Yeah...I don't own Harry Potter. Or the quote in the summary (which isn't in the story).


Waking Nightmares

Even now, sleep eluded him.

It was a ridiculous concept, he realized, an impossible truth that he couldn't understand. Surely he should be sleeping, that was what death was wasn't it? Sleeping without the dreams? An escape from the nightmares?

But he had the nightmares, waking terrors that felt real simply because they were. His inner demons coming to life, ruthlessly honest and almost funny in that gut-wrenchingly painful kind of way that signaled the beginning of the end.

But this was the end. Or was it?

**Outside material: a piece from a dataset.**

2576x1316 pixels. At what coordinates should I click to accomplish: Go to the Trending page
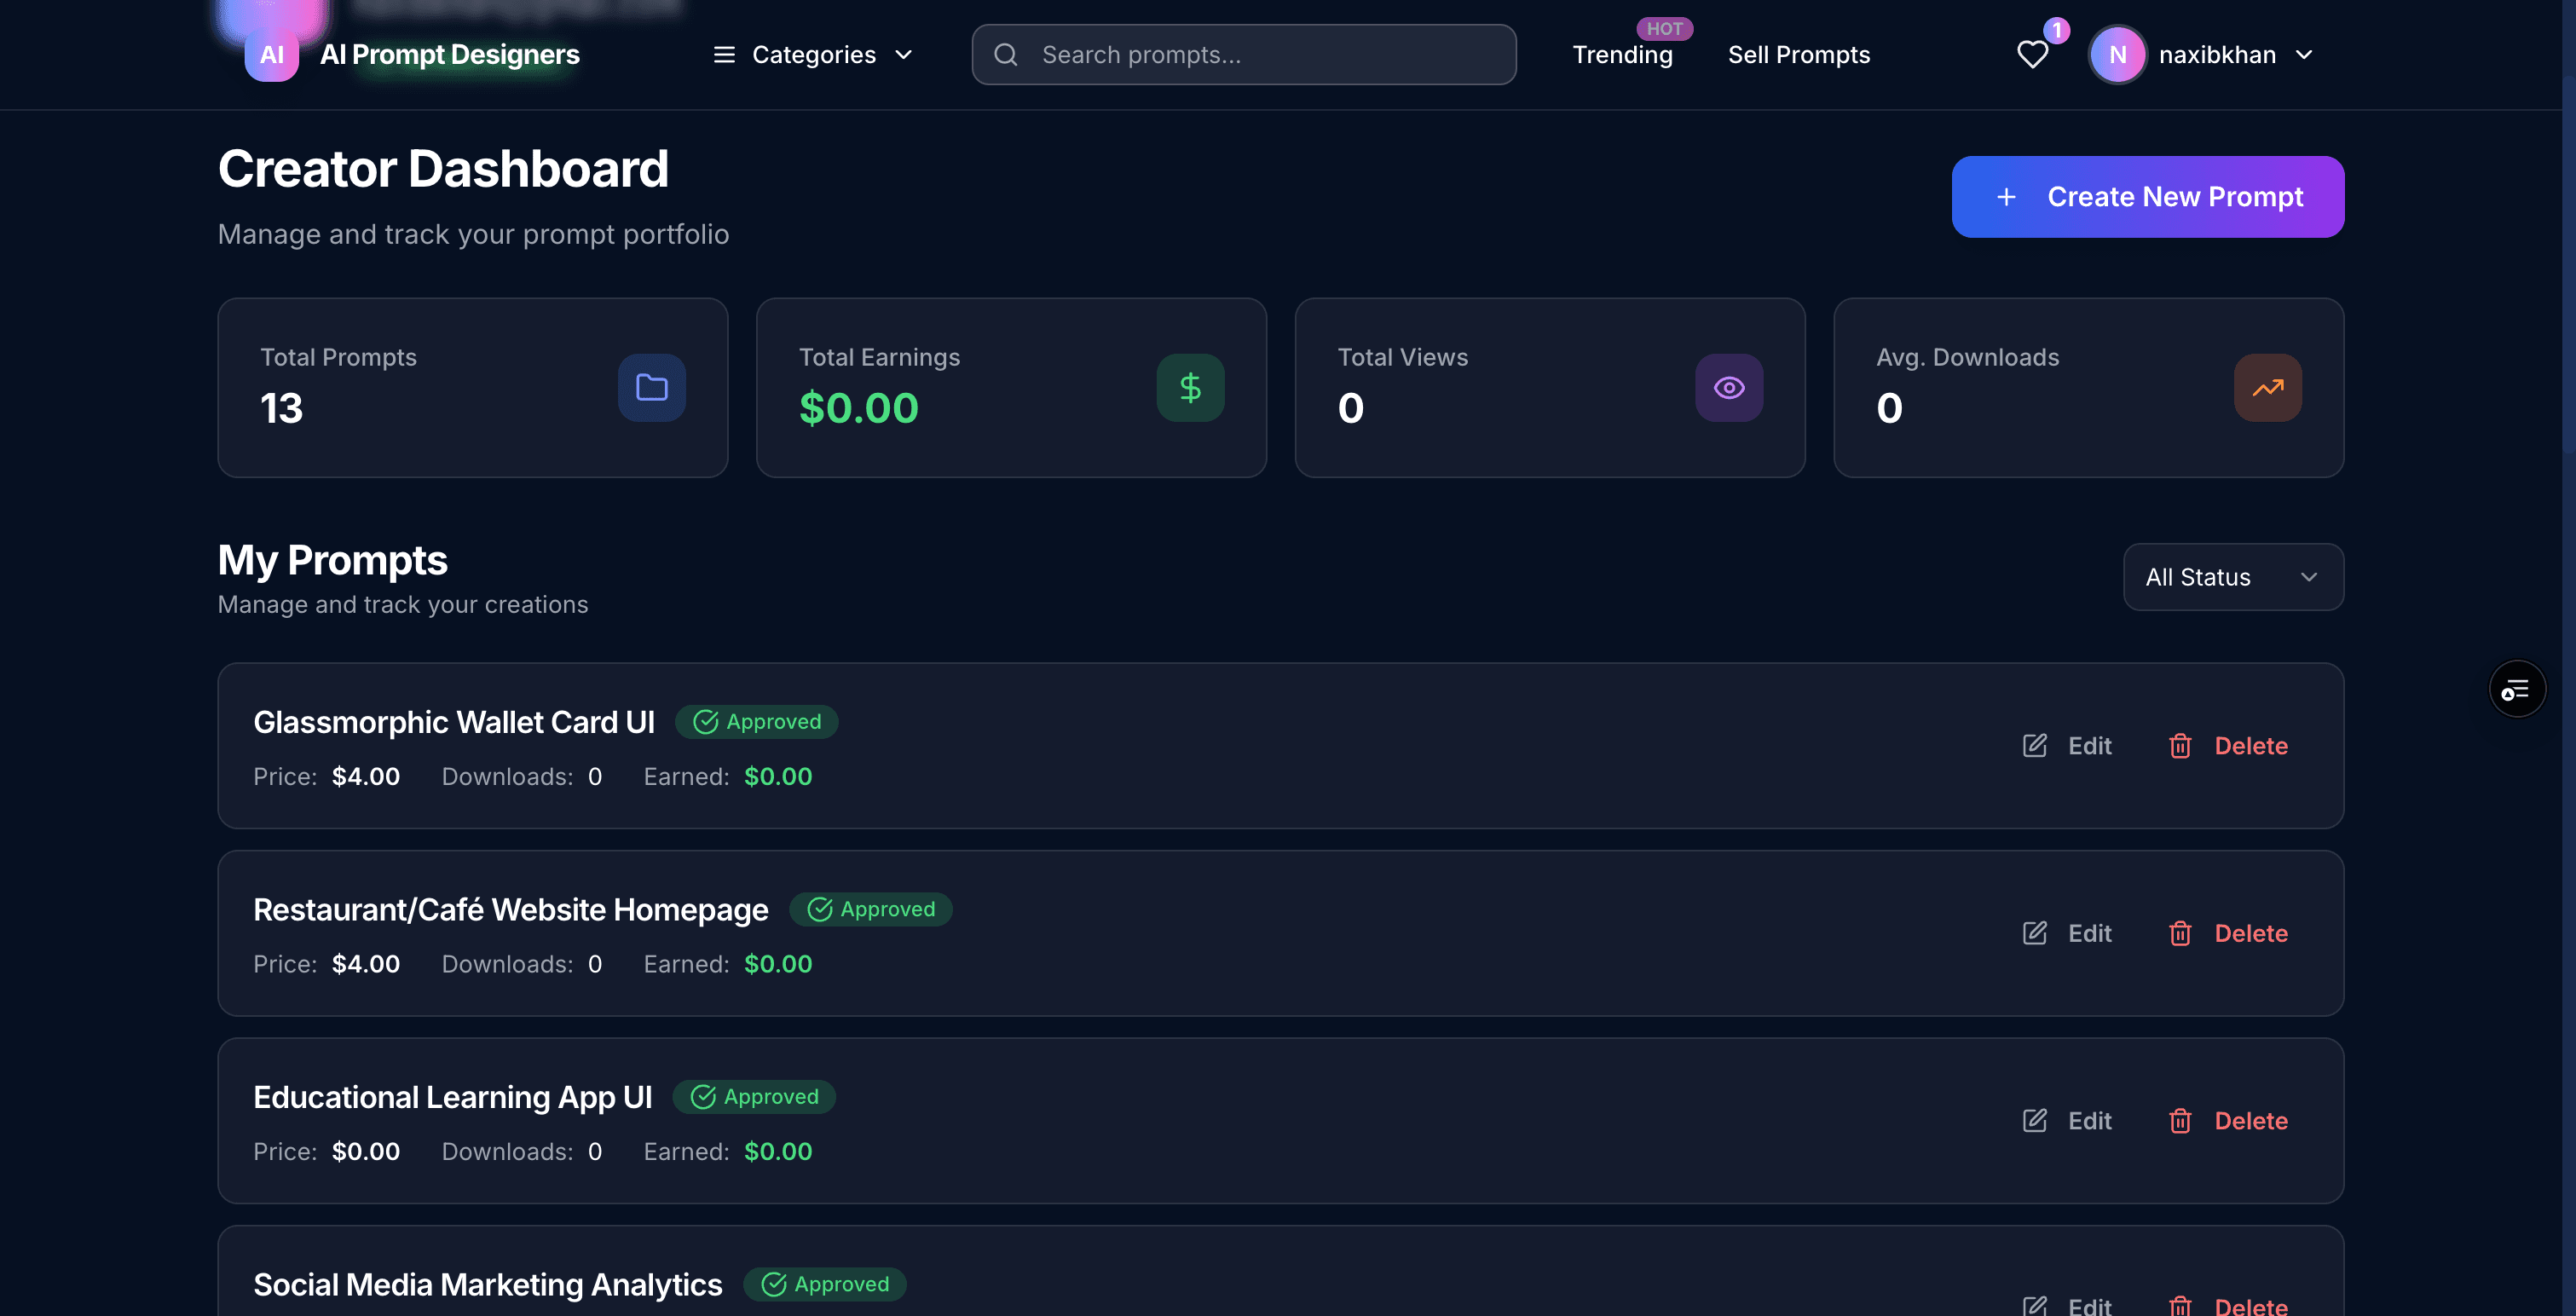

He didn't know. Wasn't there supposed to be some kind of moment of wisdom that came with being dead? Some kind of revelation or epiphany where he would learn the meaning of everything?

Unless, perhaps he wasn't dead. Perhaps he only wished he was.

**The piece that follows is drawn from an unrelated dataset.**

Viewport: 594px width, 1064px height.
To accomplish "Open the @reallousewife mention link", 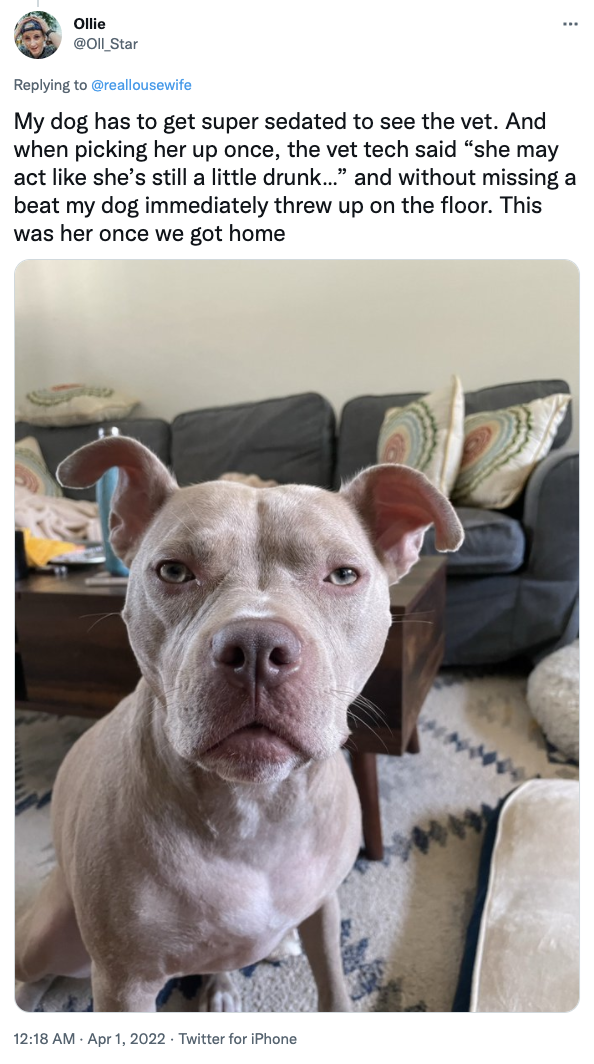I will tap(141, 85).
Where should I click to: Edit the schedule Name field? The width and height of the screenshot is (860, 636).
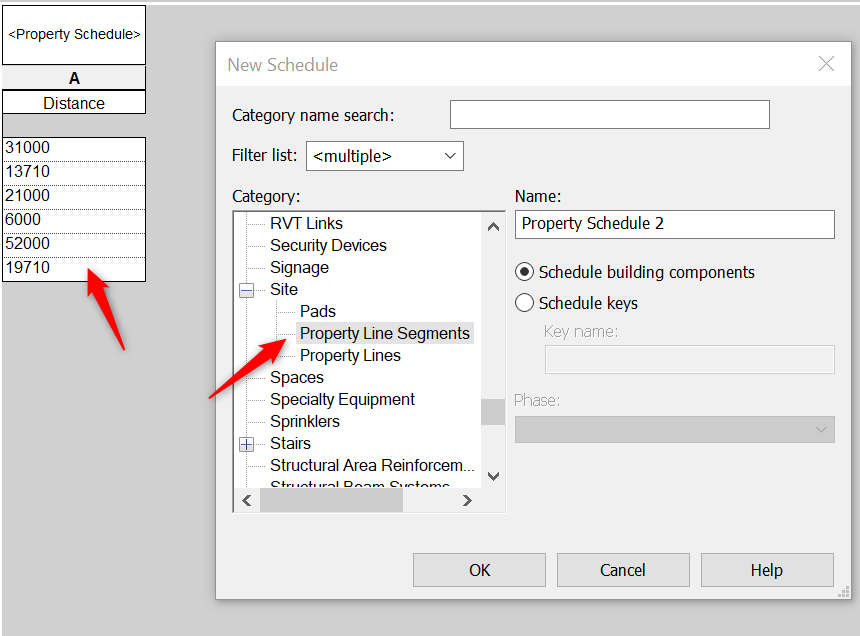pyautogui.click(x=674, y=224)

He had done it before after all, in the first moments when he was in Azkaban. He had been forsaken by the world, and believed to have committed a crime so horrendous that he still could not speak of it (couldn't speak of anything at all). In that moment, he wanted to tear the world apart, split himself into so many pieces that nothing could put him back together again.

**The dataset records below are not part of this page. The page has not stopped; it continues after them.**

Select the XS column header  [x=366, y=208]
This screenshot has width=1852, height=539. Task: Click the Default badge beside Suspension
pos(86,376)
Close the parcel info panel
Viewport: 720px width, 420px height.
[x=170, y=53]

It seemed he'd got his wish, years too late, and not at all in the way he had wanted it. He had wanted oblivion, pieces of his abandoned life, not pieces of his threadbare soul.

But it was too late to change it now. (Be careful what you wish for) He had fallen, and nothing was going to undo it - it was already undone – nothing could rewind the unwinding threads of him (they had started long before this moment), nor destroy the worn remnants of his life. It was over, complete, this was the place he would spend the rest of the time he had…however long that was. Something akin to eternity.

The irony of this was not lost on him of course, and if he could have laughed he would have. (if he would ever laugh again)

In Azkaban he had wished for death, and now he almost wished for Azkaban.